Admit it. Many of us never really accepted the presidency of the person inaugurated in January, 2001. This blog, or whatever it was we did back then, insisted on referring to the occupant of the White House as "President" Bush since how he came to occupy that office was so bizarre and so wrong.
Still, when the country was attacked later that year, we turned to the only President there was and some of us even applauded at the speech he delivered to a joint session of Congress a week or so later (even if we thought of the speech more the product of Michael Gerson, and only reasonably well delivered at that.) We wanted a President that week and he was the only one available.
The current President was, in dramatic contrast, duly and fairly elected. He won states Democratic candidates had not won for many years, and his margin of victory in some states approached and vastly exceeded in several significant places the generally accepted definition of a landslide (winning 60% of the votes cast). Somehow, though, and we know why, his presidency has been rejected by those who did not support his candidacy.
The disrespect shown to, the hostility to and the direct rejection of President Obama has been there since almost the beginning. He is foreign, he is disloyal, he is (omigod) a Muslim (or he's not "as far as I know"). He is referred to by public officials as "Obama" and sometimes, "Barack" and not "the President" or "President Obama," making a mockery of the close friends of the man who became President in November, 1963, who refused to call the man they knew as "Lyndon" as anything but "Mr. President" or President Johnson.
And now we have the most incredible of them all. The President asks to speak to a joint session of Congress about the most pressing issue before the country today and the Speaker refuses to invite him. Something about important votes that night, or security considerations. ("Ummm, sorry Frank. I know the Japanese bombed Pearl Harbor yesterday, but you haven't given us much notice. Maybe you could come later in the week?")
There was a debate scheduled that day? Put it off. Delay it an hour (it is being held on the west coast where 6pm would be a better time than 5pm anyhow). The President wants to speak to a joint session. There is only one answer to that request. Even if he were "President" Bush. Especially if he is President Obama.
And, of course, the President gave in. He always does. He was not born in Kenya, but he grew up in Hawaii.
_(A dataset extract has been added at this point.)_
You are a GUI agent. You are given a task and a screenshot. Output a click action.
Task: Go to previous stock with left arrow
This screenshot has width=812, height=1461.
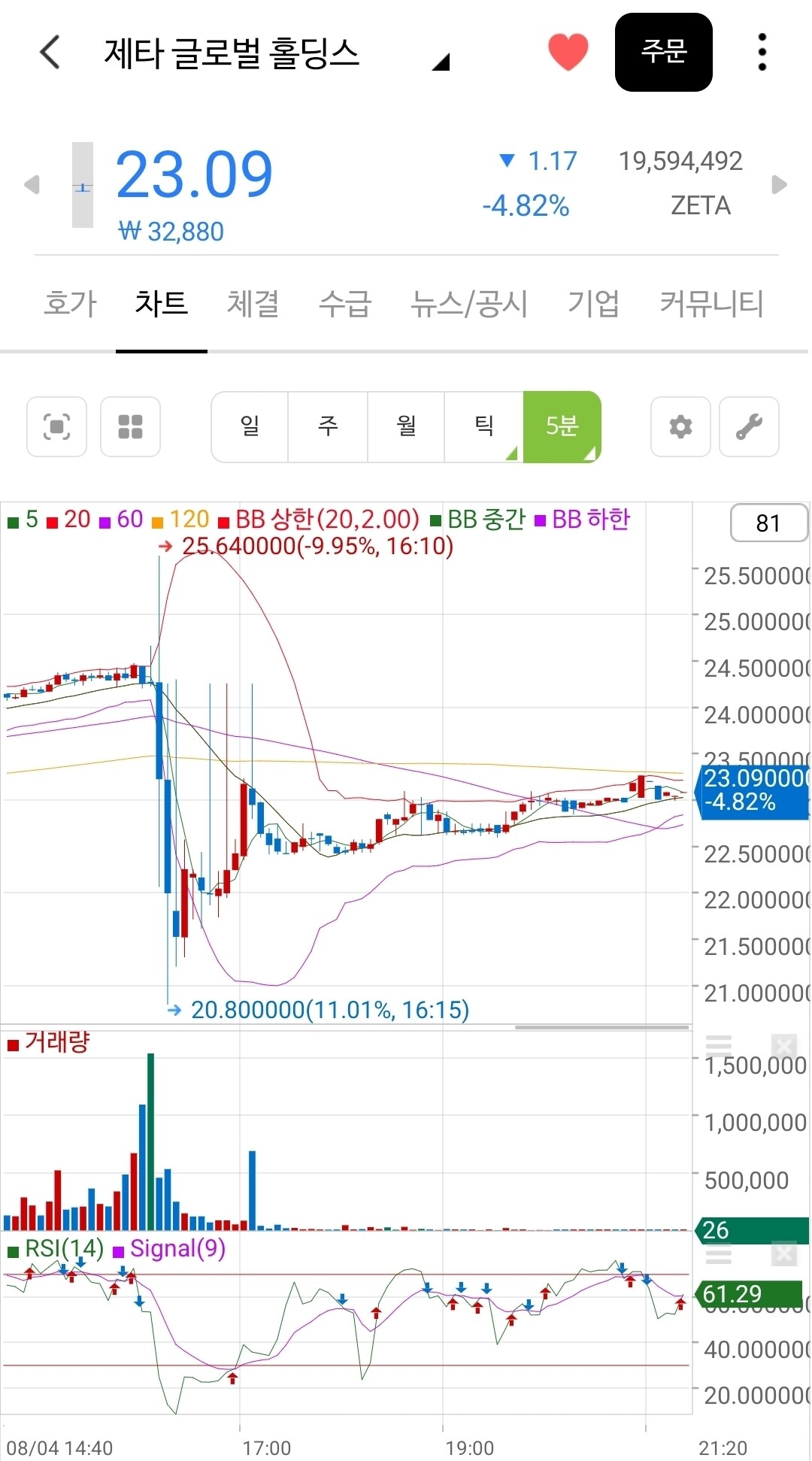coord(32,184)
They do not flip the bird at drivers who cut them off in Hawaii, but, of course, drivers to not cut one another off in Hawaii.
Here, on the mainland, we revel in how mean we can be to one another. The Majority Leader of the United States House of Representatives, ostensibly representing people whose homes, lives and jobs were ravaged further by a natural disaster announces that whatever assistance the government can provide them will have to be offset by cuts to programs which assist other people . The Congresswoman who purports to represent the district where these words are written chimes in with the same message, and then denies it when angry victims of a terrible storm (aided by a foolish decision to try to protect them from the noise caused by traffic) question her about priorities and loyalty.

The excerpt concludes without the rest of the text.